_PASSAGE PROVIDED_:
=== Begin Enclosure ===
Once all of those behaviours were effectively deleted during the 12 weeks of MR, I was able to take stock of the content and breadth of my disordered eating habits. Through the means of extensive journaling, self-reflection, some psychotherapy and several discussions with my wife and parents, I learned why I first began to develop these habits as a young child and teen. I discovered that I had been using food for nearly 30 years to comfort myself emotionally, and to soothe my sense of being inadequately cared for and protected from an abusive step-parent from the ages of 8 through 13. Most importantly, I learned that I truly had the power and capacity to get through each and every day without having to turn to food at all. It is not an overstatement to say that I felt like a completely different person than I had been for most of my adult life.
=== End Enclosure ===
_TASK REQUIREMENTS_:
1. According to the passage on disordered eating, why had the writer been turning to food for nearly 30 years? Answer in one to three sentences.
2. Please transcribe the passage on disordered eating, beginning at the words "Once all of" and stopping after the words "my adult life.".
The material that comes next stands apart from the passage.

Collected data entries
=== Begin Enclosure ===
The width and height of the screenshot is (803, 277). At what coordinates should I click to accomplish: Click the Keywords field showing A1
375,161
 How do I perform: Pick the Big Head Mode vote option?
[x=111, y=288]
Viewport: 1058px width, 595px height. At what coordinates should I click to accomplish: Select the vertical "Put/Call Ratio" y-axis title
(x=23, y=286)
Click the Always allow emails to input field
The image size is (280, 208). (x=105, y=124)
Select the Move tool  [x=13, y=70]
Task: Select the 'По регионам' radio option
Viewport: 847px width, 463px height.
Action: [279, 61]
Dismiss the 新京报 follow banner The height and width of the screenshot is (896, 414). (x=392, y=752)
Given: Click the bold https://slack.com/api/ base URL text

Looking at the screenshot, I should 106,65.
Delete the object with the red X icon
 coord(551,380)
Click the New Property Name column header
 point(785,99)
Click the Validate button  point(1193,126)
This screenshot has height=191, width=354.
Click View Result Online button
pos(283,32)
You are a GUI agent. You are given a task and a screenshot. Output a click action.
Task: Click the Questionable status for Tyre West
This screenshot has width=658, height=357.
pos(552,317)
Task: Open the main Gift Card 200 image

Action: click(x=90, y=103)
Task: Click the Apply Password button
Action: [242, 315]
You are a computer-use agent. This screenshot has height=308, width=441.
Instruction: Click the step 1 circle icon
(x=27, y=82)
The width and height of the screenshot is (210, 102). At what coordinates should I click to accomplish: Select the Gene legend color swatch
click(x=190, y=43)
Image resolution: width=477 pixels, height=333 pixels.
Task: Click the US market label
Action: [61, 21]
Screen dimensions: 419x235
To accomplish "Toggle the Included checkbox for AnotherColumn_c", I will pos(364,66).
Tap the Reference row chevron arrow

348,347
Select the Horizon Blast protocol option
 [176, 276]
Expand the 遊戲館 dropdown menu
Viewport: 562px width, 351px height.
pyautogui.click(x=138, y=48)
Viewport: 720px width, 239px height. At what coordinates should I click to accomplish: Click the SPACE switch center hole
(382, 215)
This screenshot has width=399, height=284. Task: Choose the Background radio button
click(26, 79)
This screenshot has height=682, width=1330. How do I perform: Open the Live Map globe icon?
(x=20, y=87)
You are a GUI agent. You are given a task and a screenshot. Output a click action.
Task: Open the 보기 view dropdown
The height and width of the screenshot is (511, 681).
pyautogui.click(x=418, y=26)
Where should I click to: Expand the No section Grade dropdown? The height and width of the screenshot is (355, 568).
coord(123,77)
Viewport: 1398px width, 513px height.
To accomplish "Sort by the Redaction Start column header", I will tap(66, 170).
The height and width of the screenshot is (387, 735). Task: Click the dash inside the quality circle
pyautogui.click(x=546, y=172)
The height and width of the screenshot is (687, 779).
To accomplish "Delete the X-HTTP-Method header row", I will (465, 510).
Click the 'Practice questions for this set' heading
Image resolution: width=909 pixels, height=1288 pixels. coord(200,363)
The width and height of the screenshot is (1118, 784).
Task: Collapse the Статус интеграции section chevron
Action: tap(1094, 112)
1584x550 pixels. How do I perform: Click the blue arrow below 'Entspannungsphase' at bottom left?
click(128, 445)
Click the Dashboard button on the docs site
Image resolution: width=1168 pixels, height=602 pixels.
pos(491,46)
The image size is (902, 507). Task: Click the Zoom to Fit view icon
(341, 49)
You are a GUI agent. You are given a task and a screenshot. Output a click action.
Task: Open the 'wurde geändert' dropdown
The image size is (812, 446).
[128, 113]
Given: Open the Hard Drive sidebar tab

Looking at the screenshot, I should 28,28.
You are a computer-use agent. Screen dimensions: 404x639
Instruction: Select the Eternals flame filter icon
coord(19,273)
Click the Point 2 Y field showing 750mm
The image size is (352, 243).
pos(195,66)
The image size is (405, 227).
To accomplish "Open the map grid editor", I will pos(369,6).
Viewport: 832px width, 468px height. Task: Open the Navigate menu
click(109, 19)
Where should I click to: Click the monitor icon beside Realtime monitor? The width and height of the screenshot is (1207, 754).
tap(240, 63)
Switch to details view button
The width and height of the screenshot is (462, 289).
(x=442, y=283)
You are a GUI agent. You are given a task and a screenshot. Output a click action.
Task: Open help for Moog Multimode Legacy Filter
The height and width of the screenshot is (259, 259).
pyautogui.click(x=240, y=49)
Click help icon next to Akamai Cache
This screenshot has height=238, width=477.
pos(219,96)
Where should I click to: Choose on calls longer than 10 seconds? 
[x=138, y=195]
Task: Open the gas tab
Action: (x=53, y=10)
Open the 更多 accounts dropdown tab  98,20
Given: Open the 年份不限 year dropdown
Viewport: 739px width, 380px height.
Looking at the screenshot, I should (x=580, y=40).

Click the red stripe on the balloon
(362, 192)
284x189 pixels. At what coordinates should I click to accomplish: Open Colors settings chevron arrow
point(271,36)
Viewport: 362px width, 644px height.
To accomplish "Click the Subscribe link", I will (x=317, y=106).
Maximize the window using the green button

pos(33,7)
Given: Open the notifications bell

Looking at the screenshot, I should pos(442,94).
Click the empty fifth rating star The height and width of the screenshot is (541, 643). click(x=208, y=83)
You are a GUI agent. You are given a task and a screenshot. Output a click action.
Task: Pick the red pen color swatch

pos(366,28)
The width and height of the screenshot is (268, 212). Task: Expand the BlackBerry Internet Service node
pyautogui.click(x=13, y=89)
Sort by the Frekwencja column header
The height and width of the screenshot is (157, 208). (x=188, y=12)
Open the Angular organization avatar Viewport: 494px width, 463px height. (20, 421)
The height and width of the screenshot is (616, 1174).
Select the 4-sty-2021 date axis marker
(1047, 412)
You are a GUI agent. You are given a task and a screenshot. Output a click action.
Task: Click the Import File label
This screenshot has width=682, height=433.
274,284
=== End Enclosure ===
_EXPECTED OUTPUTS_:
1. The writer had been using food to comfort themselves emotionally. It also soothed a sense of being inadequately cared for and protected from an abusive step-parent between the ages of 8 and 13.

2.
Once all of those behaviours were effectively deleted during the 12 weeks of MR, I was able to take stock of the content and breadth of my disordered eating habits. Through the means of extensive journaling, self-reflection, some psychotherapy and several discussions with my wife and parents, I learned why I first began to develop these habits as a young child and teen. I discovered that I had been using food for nearly 30 years to comfort myself emotionally, and to soothe my sense of being inadequately cared for and protected from an abusive step-parent from the ages of 8 through 13. Most importantly, I learned that I truly had the power and capacity to get through each and every day without having to turn to food at all. It is not an overstatement to say that I felt like a completely different person than I had been for most of my adult life.